◆ **TEXTO APRESENTADO**:

O minado campo de disputas envolvendo o protagonismo da escrita e, consequentemente, as escolhas assumidas ao longo do percurso acadêmico, continua a colocar em “prova de fogo” a relevância histórica de diversas obras produzidas sobre os povos indígenas no Brasil, e, essencialmente, na Região Nordeste. O exotismo buscado por vários pesquisadores coloca em questão a legitimidade das mobilizações em busca de direitos, amparadas em legislações e vultosos eventos militares ocorridos entre os séculos XVIII e XIX, definidores do Estado nacional brasileiro.

Não faria sentido, pois, escrever uma história indígena ou tratar os índios na História, desvencilhando-a do presente, mesmo sendo remetida aos últimos dois séculos, diante da ausência de imparcialidade na escrita, em grande medida, utilizada como instrumento de denúncia às injustiças sociais ocorridas com os “silenciados” e “soterrados” pelas narrativas hegemônicas. A partir de “novas lentes”, o texto ora resenhado, procurou evidenciar a participação dos indígenas como protagonistas da/na história, através de um fecundo e frondoso caminho fragmentado, micro-histórico.

O livro do professor João Paulo Peixoto Costa trata do envolvimento de indígenas da então Província do Ceará em importantes conflitos ocorridos no Brasil entre fins do século XVIII e meados do XIX. A questão que transcende o texto é a de como os indígenas agiram a partir de interesses próprios, aliando-se a outros povos e ao poder estatal, em momentos oportunos, para colocar em prática a capacidade de socialmente construir a autonomia, inclusive territorial, mobilizados pelos diferentes usos em cargos políticos e militares no Ceará Setecentista/Oitocentista.

Com ampla pesquisa documental em distintos e importantes acervos históricos do Brasil e do exterior, como o Arquivo Histórico Ultramarino (AHU); o Arquivo Nacional (AN); o Arquivo Público do Estado do Ceará (APEC); o Arquivo Público do Estado do Piauí (APEPI) e a Biblioteca Nacional (BN), o livro, ora publicado pela Editora da Universidade Federal do Piauí (EdUFPI), foi, originalmente, uma Tese de doutorado em História Social defendida na Universidade Estadual de Campinas (UNICAMP), em 2016.

Acertadamente, a obra foi dividida em duas partes. A primeira delas, “Na Lei”, composta por quatro capítulos, discutiu as relações entre os indígenas na Província do Ceará e a legislação vigente nos citados períodos históricos. No primeiro capítulo, o autor tratou sobre a permanência do Diretório dos Índios em território cearense, desconstruindo a consolidada tese do “vazio legislativo”, demonstrando cabalmente que, na ausência de uma legislação atualizada, os parâmetros anteriores serviriam como atenuantes para regular os aldeamentos indígenas, no caso específico, o “vazio legislativo” foi “preenchido” pela continuidade do Diretório, abolido oficialmente em 1830, reestabelecido no Ceará em 1843.

◆ **MATERIAL DA TAREFA**:
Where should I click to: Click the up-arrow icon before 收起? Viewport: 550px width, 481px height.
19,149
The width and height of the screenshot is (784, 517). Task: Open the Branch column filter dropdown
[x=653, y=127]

---

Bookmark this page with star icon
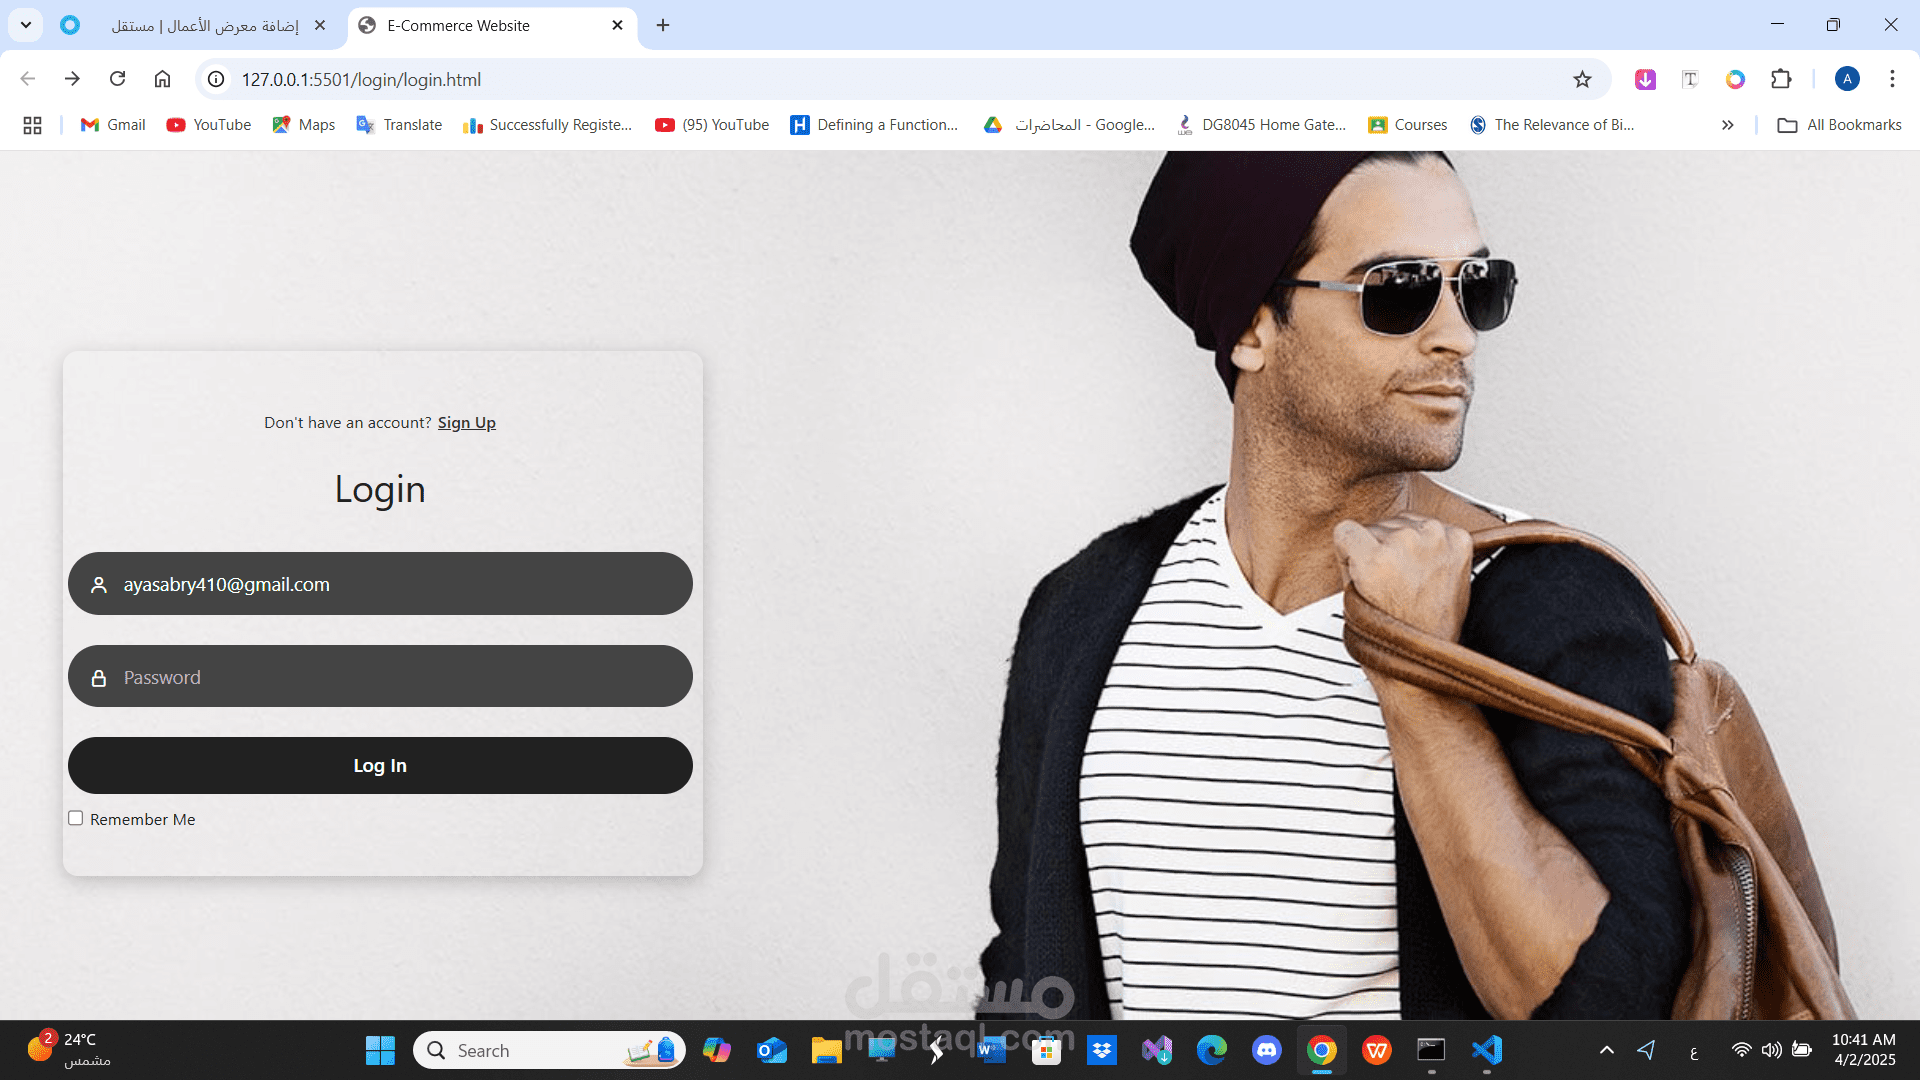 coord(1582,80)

---

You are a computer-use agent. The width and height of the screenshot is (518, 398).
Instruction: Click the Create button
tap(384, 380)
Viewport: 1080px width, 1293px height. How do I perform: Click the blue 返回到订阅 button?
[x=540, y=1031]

◆ **TAREFAS A CUMPRIR**:
1. Imprima, sem nenhuma alteração, o trecho do texto sobre os indígenas do Ceará que vai de "Com ampla pesquisa" até "(UNICAMP), em 2016.".
2. Exiba somente as linhas da listagem que vão da linha que contém "The width and height of the screenshot is (784, 517)." até a linha que contém "[x=653, y=127]", incluindo as duas. Reproduza-as sem nenhuma alteração.

◆ **AS RESPOSTAS**:
1.
Com ampla pesquisa documental em distintos e importantes acervos históricos do Brasil e do exterior, como o Arquivo Histórico Ultramarino (AHU); o Arquivo Nacional (AN); o Arquivo Público do Estado do Ceará (APEC); o Arquivo Público do Estado do Piauí (APEPI) e a Biblioteca Nacional (BN), o livro, ora publicado pela Editora da Universidade Federal do Piauí (EdUFPI), foi, originalmente, uma Tese de doutorado em História Social defendida na Universidade Estadual de Campinas (UNICAMP), em 2016.

2.
The width and height of the screenshot is (784, 517). Task: Open the Branch column filter dropdown
[x=653, y=127]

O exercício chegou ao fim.